• A traditional, simple, Japanese meal: ichijyu sansei (one soup and three dishes). (Yoshiko Takeuchi)
Japanese food advocate, nutrition coach and former chef, Yoshiko Takeuchi, wants to do away with unhealthy versions of Japanese food in Australia and promote traditional flavours that can benefit your health.
By
Yoshiko Takeuchi, Presented by
Yasmin Noone

13 Feb 2020 - 4:36 PM  UPDATED 14 Feb 2020 - 4:39 PM

I was born in Japan’s capital city, Tokyo and moved to Osaka – another large city – when I was 10 in the 1980s. But my parents are originally from the Japanese countryside.

I grew up eating Japanese food but, at the time, I wasn’t aware that the Japanese diet we were following was regarded as one of the healthiest in the world.

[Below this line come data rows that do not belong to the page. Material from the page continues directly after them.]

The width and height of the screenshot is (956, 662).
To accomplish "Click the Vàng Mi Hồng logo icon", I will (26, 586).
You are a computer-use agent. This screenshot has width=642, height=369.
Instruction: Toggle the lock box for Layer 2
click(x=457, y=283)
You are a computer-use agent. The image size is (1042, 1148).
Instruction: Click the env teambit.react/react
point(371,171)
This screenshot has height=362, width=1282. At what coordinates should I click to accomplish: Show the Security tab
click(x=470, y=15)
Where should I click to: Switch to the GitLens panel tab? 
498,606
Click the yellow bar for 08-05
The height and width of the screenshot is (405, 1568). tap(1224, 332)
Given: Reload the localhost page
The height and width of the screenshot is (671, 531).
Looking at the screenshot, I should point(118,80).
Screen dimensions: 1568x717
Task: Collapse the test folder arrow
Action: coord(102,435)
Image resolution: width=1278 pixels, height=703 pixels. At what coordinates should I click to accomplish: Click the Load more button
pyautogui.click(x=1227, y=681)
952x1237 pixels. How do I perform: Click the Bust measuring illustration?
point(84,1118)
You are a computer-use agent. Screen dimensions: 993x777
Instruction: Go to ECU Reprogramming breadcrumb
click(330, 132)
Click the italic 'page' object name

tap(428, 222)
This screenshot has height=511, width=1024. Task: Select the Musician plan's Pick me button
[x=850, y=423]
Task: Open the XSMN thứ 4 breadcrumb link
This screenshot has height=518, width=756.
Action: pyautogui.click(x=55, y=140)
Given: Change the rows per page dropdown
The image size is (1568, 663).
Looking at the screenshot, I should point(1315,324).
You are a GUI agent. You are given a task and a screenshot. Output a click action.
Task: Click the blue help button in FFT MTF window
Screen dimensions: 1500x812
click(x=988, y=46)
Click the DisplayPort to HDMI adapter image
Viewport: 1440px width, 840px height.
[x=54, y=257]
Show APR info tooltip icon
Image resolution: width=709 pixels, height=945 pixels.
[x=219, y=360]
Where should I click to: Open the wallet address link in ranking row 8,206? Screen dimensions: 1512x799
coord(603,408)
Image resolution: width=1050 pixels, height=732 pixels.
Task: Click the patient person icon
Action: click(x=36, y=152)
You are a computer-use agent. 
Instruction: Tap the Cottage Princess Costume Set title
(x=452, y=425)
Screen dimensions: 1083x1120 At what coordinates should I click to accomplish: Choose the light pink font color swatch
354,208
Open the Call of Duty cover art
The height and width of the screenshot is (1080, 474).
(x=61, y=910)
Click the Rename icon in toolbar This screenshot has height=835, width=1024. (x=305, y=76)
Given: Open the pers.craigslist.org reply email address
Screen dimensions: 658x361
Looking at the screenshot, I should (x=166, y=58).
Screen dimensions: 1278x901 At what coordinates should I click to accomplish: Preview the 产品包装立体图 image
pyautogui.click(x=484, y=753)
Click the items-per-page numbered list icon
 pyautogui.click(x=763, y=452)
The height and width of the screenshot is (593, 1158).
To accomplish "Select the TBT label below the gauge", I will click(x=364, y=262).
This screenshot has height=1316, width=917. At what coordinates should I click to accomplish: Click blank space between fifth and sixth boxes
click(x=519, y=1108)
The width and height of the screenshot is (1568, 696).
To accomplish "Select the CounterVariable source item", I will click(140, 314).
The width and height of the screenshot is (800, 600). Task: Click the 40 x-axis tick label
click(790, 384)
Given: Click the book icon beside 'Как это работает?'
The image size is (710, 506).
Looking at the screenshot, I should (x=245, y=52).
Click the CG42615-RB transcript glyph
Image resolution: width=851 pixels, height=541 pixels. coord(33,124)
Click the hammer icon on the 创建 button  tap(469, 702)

The food we ate was always simple, purely because of my mother’s limited skills in the kitchen. My mum is not a good cook: she can boil, grill and make a bowl of miso soup, but she can’t cook anything fancy.

So we used to eat steamed rice, miso soup, grilled fish, tofu with grated ginger and boiled vegetables served with soy sauce. We also used to eat lots of types of seaweed served with grated yam or daikon. Most of our dishes were created with the least amount of cooking possible.

I grew up eating, old-fashioned, Japanese food but, at the time, I wasn’t aware that the Japanese diet we were following was regarded as one of the healthiest in the world.

An unhealthy version of a healthy diet

In 1998, when I was 25, I moved from Japan to Australia. What I noticed is that the Japanese food served here in Australia was very far removed from the Japanese home-based cooking I was familiar with.

That’s because a lot of the Japanese food available in many Australian restaurants is often deep-fried. Some of the popular Japanese dishes in the west, like teriyaki, are also served with much more sugar than we prepare it within Japan.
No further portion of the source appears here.